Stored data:
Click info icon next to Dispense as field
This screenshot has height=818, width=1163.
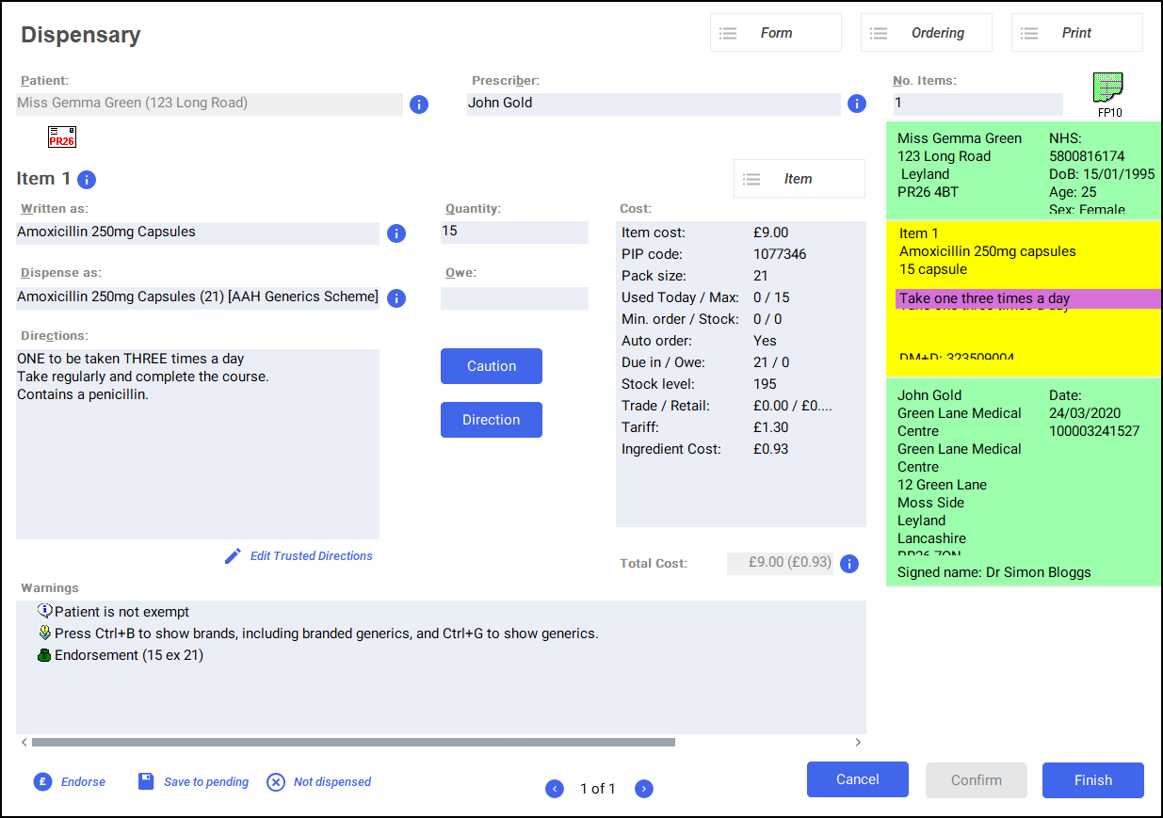[x=396, y=298]
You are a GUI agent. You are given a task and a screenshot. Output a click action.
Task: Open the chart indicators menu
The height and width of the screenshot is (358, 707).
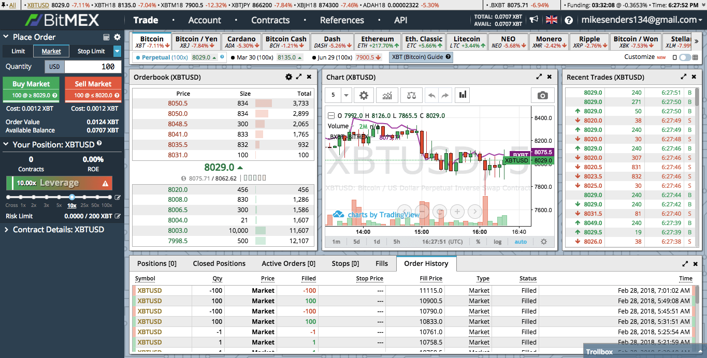(387, 95)
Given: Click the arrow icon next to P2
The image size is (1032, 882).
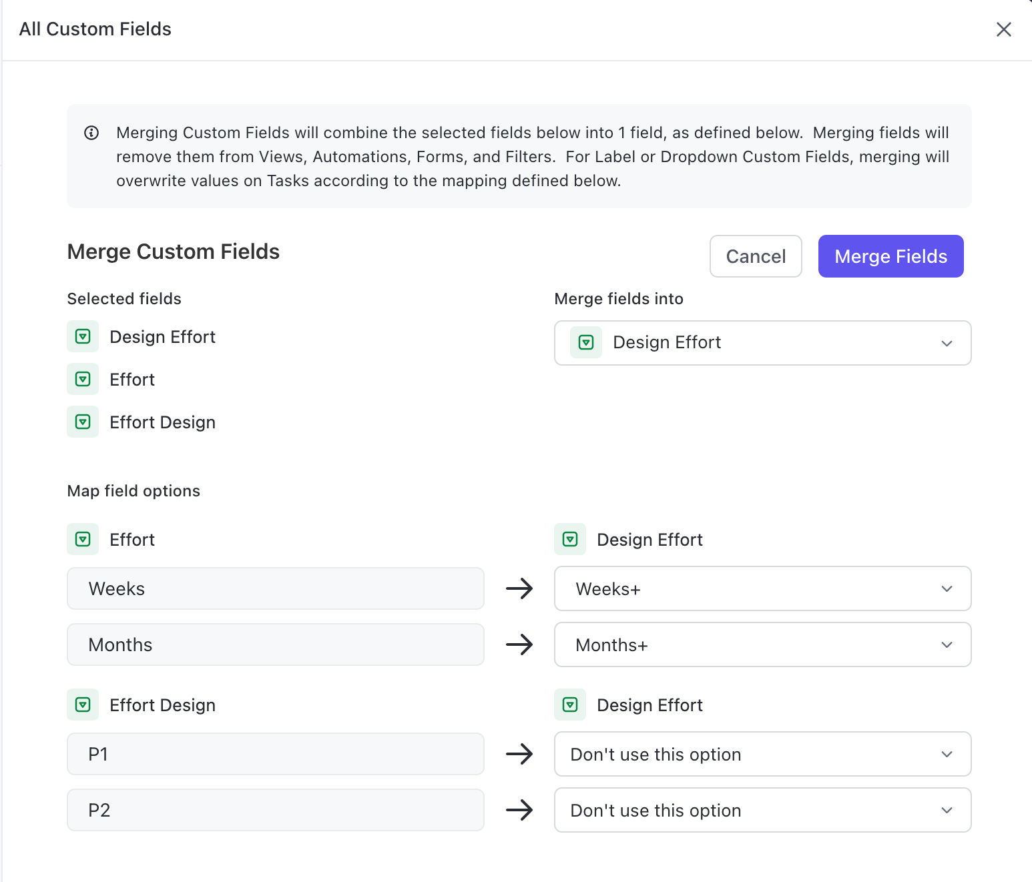Looking at the screenshot, I should (x=519, y=810).
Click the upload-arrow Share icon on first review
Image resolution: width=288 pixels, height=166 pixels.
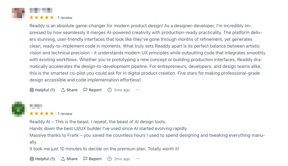tap(63, 90)
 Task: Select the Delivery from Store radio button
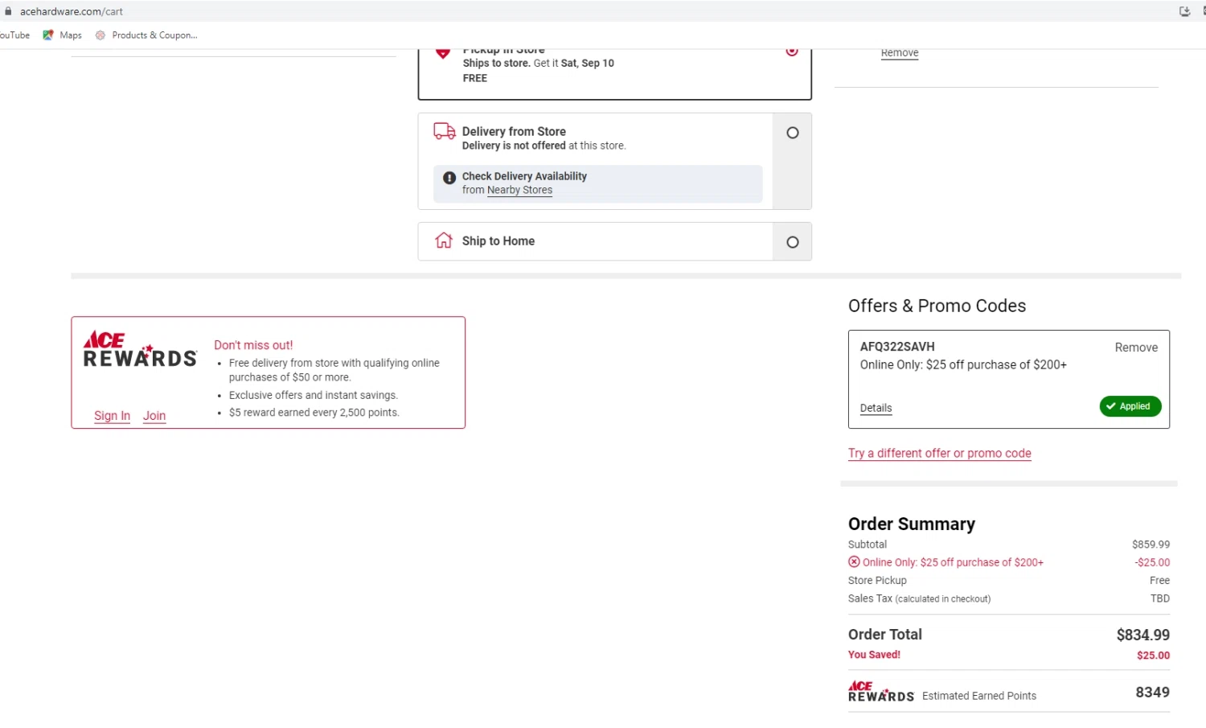(793, 133)
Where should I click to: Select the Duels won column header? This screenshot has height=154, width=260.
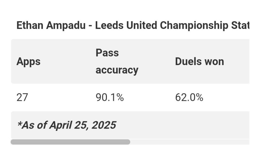200,61
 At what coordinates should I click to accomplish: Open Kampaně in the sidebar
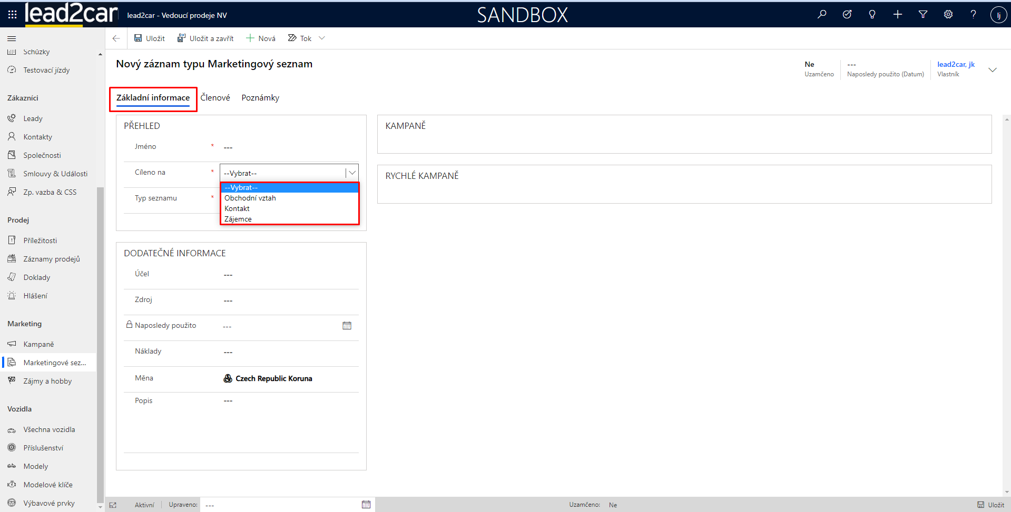point(38,344)
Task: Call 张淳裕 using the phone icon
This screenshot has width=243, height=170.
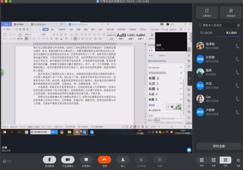Action: point(237,46)
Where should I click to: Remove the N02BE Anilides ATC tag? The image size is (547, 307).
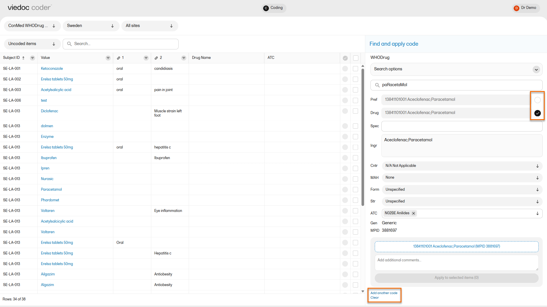pos(414,213)
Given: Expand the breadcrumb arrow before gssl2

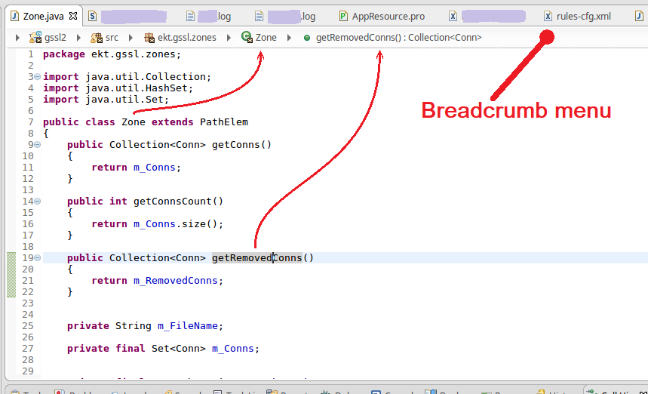Looking at the screenshot, I should (17, 37).
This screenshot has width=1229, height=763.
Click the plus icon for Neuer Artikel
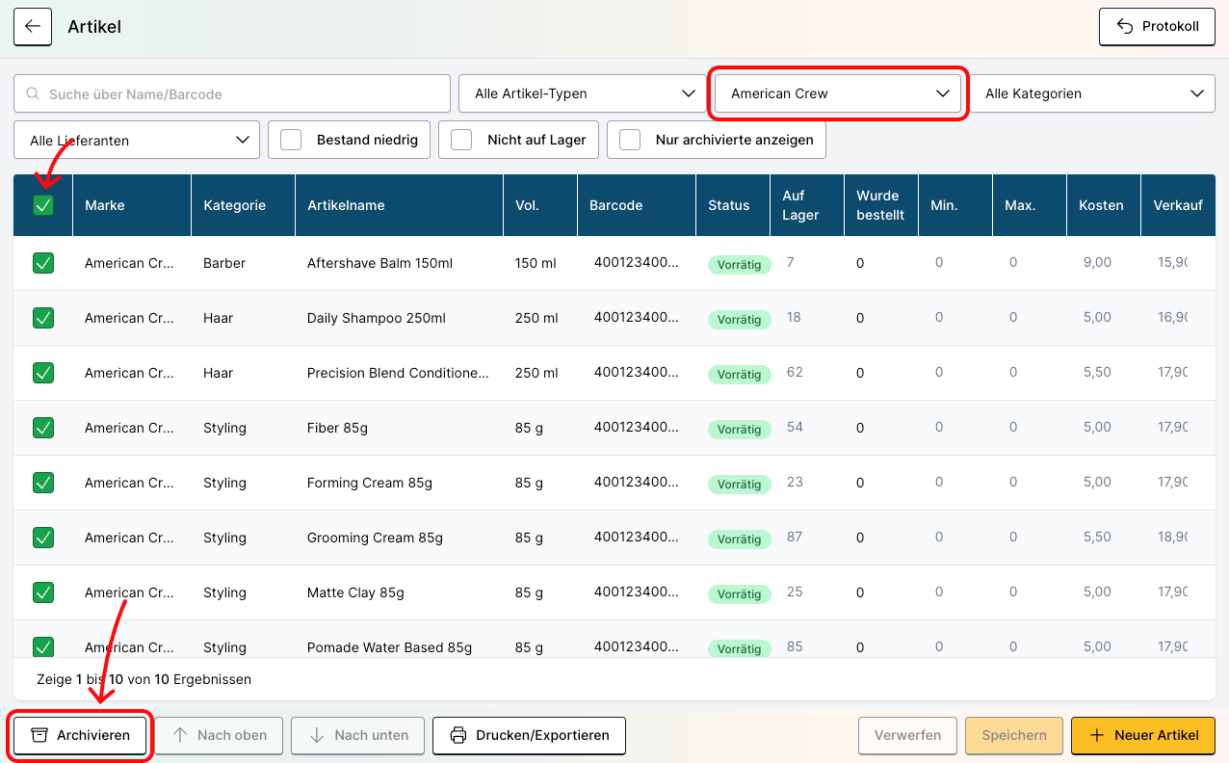pos(1096,735)
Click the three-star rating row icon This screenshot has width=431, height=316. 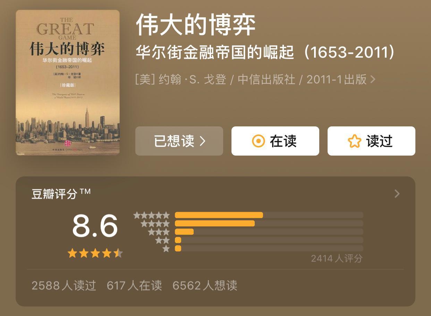tap(159, 232)
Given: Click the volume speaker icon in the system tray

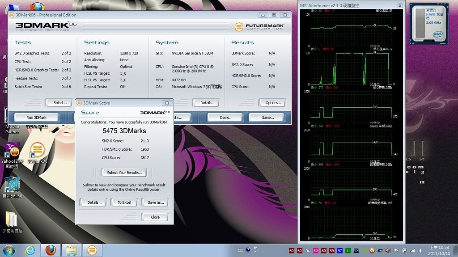Looking at the screenshot, I should 388,250.
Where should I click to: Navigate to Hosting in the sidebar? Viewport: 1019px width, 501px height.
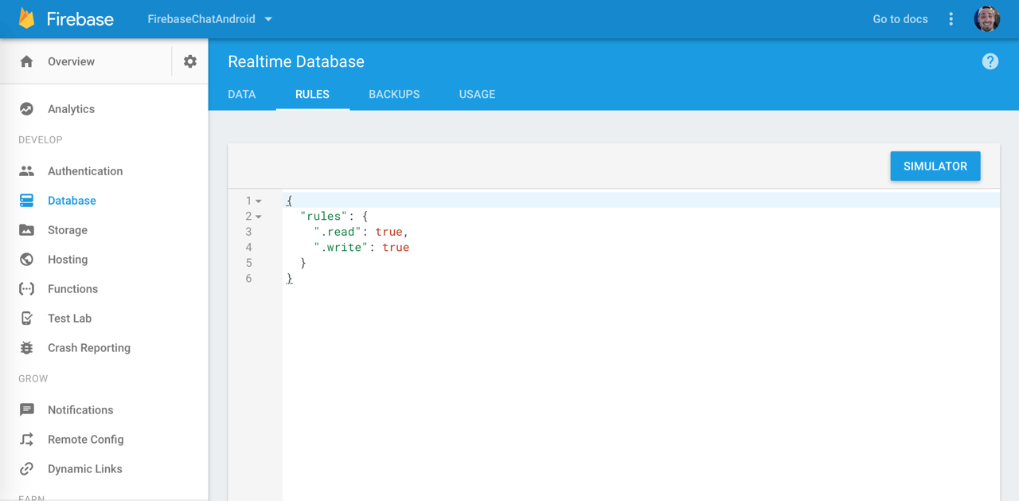point(68,259)
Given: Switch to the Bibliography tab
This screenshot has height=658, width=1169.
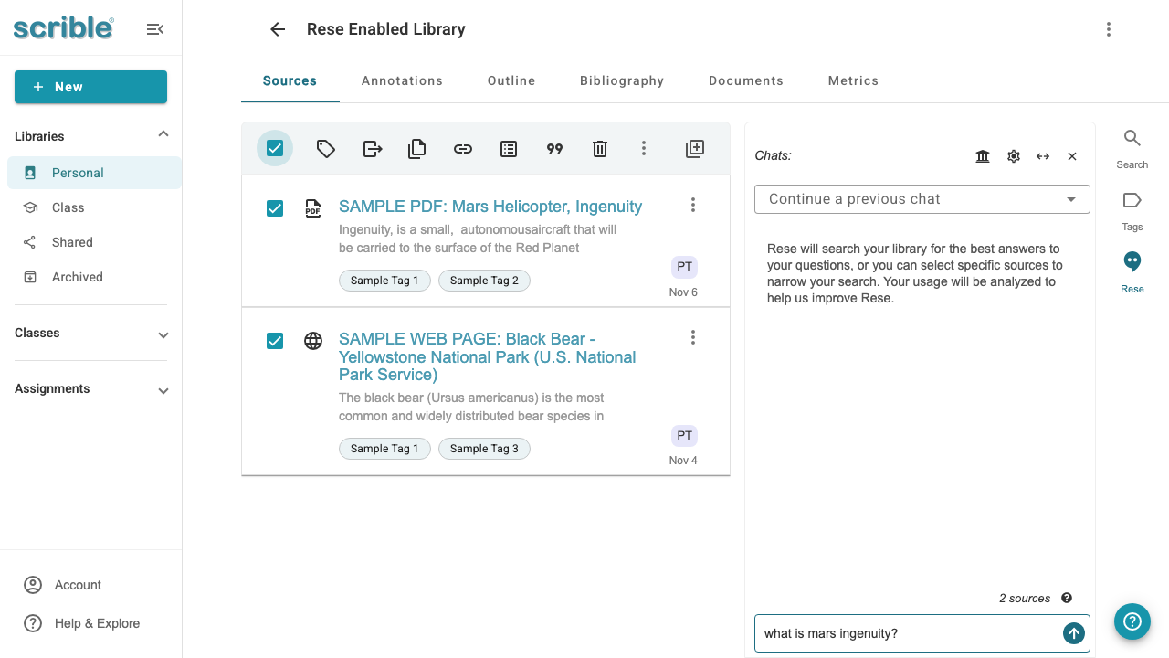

• **What you should do**
Your answer is a single number: the count of lines in the records holding the string "next".

• **Finished task**
2